Neurociência e Comunicação | A comunicação intrapessoal - por João Rilton

Neurociência

20 Fevereiro, 2018

Hoje vou falar sobre uma questão pouco estudada academicamente e também pouco explorada em nossa sociedade brasileira. Falo sobre a comunicação intrapessoal, que é o ato de se comunicar com nós mesmos. São aquelas vozes que ouvimos na nossa cabeça nos dando dicas, opções e até fazendo comentários a respeito de certas situações cotidianas e dizendo como devemos agir dentro de um assunto específico.

A comunicação intrapessoal está diretamente conectada aos estados de ânimo, de humor, de dinamismo, de perseverança. Dependendo das palavras que usamos para nos comunicar uma situação, o resultado pode ser surpreendente e variado. Alguém que dentro de sua cabeça comunica para si próprio que é deficiente em alguma habilidade, cria no campo dos pensamentos uma reação em cadeia que irá buscar fatos cotidianos que confirmem isso. O que quero dizer é que aquilo que comunicamos para nós mesmos é reconhecido pelo cérebro como um ponto referencial, um filtro, para a tomada de decisões. Portanto se você acredita que falar em público é muito difícil e comunica ao seu cérebro que você não tem habilidade para resolver essa tarefa, o seu cérebro procurará o tempo todo filtrar todas as evidências que comprovem isso, ou seja, ele irá prestar atenção em todos os pequenos deslizes ou alterações emocionais que ocorrerão durante a sua apresentação em público.  O pior é que ele irá ressaltar essas evidências, trazendo muito desconforto emocional para aquela situação. O foco que deveria estar direcionado para o assunto da apresentação, ficará direcionado para a captação de estímulos que comprovem a falta de habilidade. Um exemplo interessante que pode comprovar o que eu digo é a situação que muitos de nós passamos quando queremos comprar um automóvel. O modelo do automóvel que desejamos começará a aparecer com muito mais frequência para os nossos olhos, isso porque o cérebro está conectado com esse desejo e passa a selecionar, através do foco, os estímulos que se enquadram no desejo, ou seja, começamos a ver muitos automóveis parecidos com o que queremos, mas o número real de veículos desse tipo não aumentou só porque passamos a deseja-los, isso acontece por conta de uma estratégia biológica do cérebro quando está focado em um desejo.

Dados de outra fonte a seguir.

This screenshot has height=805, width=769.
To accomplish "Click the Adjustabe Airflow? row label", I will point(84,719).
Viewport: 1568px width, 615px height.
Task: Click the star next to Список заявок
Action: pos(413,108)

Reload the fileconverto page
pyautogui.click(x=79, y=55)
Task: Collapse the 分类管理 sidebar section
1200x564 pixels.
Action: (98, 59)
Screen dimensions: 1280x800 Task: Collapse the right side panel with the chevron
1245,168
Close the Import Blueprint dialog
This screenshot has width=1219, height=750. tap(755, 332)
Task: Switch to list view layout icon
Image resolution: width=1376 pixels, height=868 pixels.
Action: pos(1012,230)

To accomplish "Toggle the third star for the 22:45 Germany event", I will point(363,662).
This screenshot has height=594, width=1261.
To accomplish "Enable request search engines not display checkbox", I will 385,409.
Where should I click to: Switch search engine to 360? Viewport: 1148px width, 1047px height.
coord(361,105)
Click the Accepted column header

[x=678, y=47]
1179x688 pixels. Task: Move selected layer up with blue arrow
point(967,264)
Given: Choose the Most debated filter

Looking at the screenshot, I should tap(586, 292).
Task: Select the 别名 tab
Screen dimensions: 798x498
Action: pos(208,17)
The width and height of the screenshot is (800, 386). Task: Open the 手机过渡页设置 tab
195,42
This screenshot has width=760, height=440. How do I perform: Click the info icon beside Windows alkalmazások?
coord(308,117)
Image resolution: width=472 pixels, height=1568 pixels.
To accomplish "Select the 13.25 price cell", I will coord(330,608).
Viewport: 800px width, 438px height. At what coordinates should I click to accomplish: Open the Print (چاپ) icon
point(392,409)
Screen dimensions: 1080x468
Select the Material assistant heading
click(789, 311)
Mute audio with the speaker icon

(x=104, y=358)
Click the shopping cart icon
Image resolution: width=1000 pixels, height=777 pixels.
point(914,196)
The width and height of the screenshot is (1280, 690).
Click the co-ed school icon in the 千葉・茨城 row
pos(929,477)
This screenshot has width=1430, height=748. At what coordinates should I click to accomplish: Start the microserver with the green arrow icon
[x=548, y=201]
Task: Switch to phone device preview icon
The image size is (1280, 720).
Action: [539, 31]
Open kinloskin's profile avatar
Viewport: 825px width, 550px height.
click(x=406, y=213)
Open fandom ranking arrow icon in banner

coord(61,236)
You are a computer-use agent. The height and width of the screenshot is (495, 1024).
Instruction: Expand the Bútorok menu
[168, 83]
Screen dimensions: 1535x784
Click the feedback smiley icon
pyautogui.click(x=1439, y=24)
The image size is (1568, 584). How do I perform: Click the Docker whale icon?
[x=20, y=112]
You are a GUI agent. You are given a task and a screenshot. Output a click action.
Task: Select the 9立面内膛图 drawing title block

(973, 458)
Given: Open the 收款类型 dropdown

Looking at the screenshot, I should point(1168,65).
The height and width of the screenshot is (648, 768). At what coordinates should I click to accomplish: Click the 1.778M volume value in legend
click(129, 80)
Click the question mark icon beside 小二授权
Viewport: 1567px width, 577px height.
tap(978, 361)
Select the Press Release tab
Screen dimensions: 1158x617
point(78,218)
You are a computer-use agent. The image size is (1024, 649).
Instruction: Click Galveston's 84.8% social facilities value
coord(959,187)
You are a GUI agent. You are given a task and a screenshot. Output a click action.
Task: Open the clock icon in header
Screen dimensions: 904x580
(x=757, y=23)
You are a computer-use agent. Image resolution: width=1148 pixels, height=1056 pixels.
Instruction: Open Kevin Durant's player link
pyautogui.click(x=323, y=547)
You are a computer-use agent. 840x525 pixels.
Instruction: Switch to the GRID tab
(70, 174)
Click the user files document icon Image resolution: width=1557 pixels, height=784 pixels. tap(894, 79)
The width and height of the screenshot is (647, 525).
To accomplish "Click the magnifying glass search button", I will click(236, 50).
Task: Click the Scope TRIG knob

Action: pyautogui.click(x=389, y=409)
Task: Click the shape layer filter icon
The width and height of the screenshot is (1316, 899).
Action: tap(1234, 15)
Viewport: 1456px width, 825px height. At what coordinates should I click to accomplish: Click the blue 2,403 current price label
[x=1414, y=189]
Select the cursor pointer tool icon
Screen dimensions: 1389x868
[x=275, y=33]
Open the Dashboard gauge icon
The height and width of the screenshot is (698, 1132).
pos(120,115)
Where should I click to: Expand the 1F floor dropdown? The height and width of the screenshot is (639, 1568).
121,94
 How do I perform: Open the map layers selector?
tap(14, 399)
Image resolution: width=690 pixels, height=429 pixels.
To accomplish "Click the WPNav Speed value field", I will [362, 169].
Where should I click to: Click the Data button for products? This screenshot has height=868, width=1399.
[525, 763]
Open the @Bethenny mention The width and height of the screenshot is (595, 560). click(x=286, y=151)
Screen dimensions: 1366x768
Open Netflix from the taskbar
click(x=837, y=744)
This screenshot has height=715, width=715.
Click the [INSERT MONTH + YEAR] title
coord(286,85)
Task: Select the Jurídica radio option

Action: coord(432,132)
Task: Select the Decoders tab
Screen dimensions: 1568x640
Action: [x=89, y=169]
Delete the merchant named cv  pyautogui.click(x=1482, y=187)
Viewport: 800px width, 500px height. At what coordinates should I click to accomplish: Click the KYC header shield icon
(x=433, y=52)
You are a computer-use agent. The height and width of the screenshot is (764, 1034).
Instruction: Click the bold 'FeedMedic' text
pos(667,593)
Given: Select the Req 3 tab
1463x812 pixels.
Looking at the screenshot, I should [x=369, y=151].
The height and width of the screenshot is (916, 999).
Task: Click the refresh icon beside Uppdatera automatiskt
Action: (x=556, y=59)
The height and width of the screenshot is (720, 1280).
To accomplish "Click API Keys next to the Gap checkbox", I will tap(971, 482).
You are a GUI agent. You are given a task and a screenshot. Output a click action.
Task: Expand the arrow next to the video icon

Alguns livros considerados de "auto-ajuda" trazem a informação de que se você passar a visualizar algo que queira muito em sua vida, você irá "atrair" isso para você. É claro que não podemos levar essa informação ao pé da letra, um homem com 1,50 dificilmente se tornará um astro do basquete americano, por mais que ele visualize isso diariamente. Esses livros, no meu ponto de vista, não estão completamente errados. Vou me explicar: digamos que você esteja acima do peso e queira muito perder vinte quilos. Se você começar a se visualizar diariamente com o corpo de vinte quilos a menos, e usar uma fonte que gere emoção, como é o caso da música, você estará comunicando ao seu cérebro que você deseja alcançar essa meta. O que começará a acontecer? Você passará a perceber academias em suas rotas de deslocamento, começará a desenvolver uma vontade de ler coisas sobre o assunto saúde, passará a prestar mais atenção em pessoas que tem o corpo parecido com o que você deseja. Muitos estímulos serão captados para que a sua visualização se concretize. Não é mágica ou esoterismo, é um processo neurobiológico, é a forma como o cérebro constrói suas ações, sempre baseado nos desejos mostrados pelo pensamento. Por tudo isso, viva a comunicação.